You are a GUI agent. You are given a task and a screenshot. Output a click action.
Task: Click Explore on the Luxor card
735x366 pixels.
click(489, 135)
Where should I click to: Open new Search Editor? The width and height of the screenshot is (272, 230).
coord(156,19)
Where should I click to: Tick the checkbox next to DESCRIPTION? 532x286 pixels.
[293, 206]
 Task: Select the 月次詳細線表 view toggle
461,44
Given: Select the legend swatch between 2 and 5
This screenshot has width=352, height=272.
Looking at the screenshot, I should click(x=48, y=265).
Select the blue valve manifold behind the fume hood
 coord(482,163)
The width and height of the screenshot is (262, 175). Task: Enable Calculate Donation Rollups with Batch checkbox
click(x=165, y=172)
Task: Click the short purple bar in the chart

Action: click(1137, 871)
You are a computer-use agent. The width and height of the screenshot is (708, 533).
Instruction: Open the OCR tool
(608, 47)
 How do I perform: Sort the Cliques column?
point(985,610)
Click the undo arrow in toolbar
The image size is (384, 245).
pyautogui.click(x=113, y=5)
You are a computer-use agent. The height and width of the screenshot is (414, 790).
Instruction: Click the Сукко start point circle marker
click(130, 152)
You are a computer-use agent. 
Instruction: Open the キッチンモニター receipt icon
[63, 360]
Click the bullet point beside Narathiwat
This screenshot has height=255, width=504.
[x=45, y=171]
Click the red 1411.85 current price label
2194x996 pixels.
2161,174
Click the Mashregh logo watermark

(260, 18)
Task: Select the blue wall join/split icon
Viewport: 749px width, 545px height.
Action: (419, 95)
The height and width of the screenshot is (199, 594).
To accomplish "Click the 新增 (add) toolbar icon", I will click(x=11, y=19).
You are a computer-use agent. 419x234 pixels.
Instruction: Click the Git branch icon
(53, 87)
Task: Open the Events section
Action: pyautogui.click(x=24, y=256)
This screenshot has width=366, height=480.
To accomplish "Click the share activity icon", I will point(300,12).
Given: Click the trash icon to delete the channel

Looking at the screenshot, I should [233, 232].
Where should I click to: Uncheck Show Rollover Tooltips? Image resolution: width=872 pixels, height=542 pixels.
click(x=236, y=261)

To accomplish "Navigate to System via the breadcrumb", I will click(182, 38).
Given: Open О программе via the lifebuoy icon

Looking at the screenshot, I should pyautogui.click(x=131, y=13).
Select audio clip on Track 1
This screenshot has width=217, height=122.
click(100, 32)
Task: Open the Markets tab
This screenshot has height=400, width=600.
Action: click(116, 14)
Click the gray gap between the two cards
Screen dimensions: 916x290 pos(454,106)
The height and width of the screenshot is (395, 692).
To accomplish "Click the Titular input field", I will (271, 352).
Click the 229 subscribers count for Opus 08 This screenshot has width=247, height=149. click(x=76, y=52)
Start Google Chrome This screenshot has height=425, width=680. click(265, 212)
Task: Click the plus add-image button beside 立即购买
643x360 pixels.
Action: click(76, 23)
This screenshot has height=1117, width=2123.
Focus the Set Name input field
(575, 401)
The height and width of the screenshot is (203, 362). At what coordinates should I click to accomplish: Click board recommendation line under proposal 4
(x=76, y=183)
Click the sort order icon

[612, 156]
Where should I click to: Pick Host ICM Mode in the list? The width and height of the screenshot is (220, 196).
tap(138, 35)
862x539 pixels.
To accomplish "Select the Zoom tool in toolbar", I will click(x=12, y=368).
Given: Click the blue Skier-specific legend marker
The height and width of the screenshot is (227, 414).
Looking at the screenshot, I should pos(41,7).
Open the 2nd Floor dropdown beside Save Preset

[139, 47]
################
TASK PROMPT: Locate every line in the items above that contains the string "Instruction", and copy each such line in full.

SOLUTION:
Instruction: Open the OCR tool
Instruction: Click the Сукко start point circle marker
Instruction: Open the キッチンモニター receipt icon
Instruction: Click the Git branch icon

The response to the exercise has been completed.